- From: David Kuettel <kuettel@google.com>
- Date: Fri, 14 Jun 2013 15:29:15 -0700
- To: "public-webfonts-wg@w3.org" <public-webfonts-wg@w3.org>
As the early compression improvement results for the major font collections are all in (thank you everyone!), we had an opportunity to review the results in the last Web Fonts Working Group meeting. The results (esp. average, median) are largely consistent (within a few percent) across all of the collections, which is a great thing.

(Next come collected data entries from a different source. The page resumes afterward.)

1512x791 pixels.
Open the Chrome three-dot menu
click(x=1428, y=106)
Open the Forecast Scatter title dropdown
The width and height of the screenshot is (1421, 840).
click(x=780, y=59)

In general we are seeing 20-26% compression improvements for TrueType, and 12-13% for CFF. As the compression difference between the two (TrueType and CFF) largely boils down to the extra preprocessing for TrueType files, we discussed this further in the working group meeting. In the original proposal, Raph summarized the impact of the preprocessing step and included graphs (see the following document): http://wiki.font-compression-reference.googlecode.com/git/img/WOFFUltraCondensed.pdf As a follow on to the discussion this week, I gathered the raw data (compression improvement breakdown) for the Google Fonts collection: WOFF 2.0 Compression Improvement Breakdown https://docs.google.com/spreadsheet/ccc?key=0AvcH1ZzSrGMGdE9wYUtialItdU5hbmx4WVN4b3hHcWc#gid=0 And a summary of the breakdown: Prep LZMA Combined Average 14.45% 11.96% 26.40% Median 13.75% 8.76% 25.01% Stdev 5.35% 9.27% 7.59% Min 3.67% 1.63% 12.60% Max 32.24% 53.11% 60.66% While not represented in the Google Fonts collection, it's worth noting that we have seen even larger compression improvement numbers using LZMA for some fonts. For example, Vlad and I were recently looking at a font with a really large KERN table. LZMA compression was extremely effective in compressing it, resulting in a 90%+ compression improvement for this font over WOFF 1.0.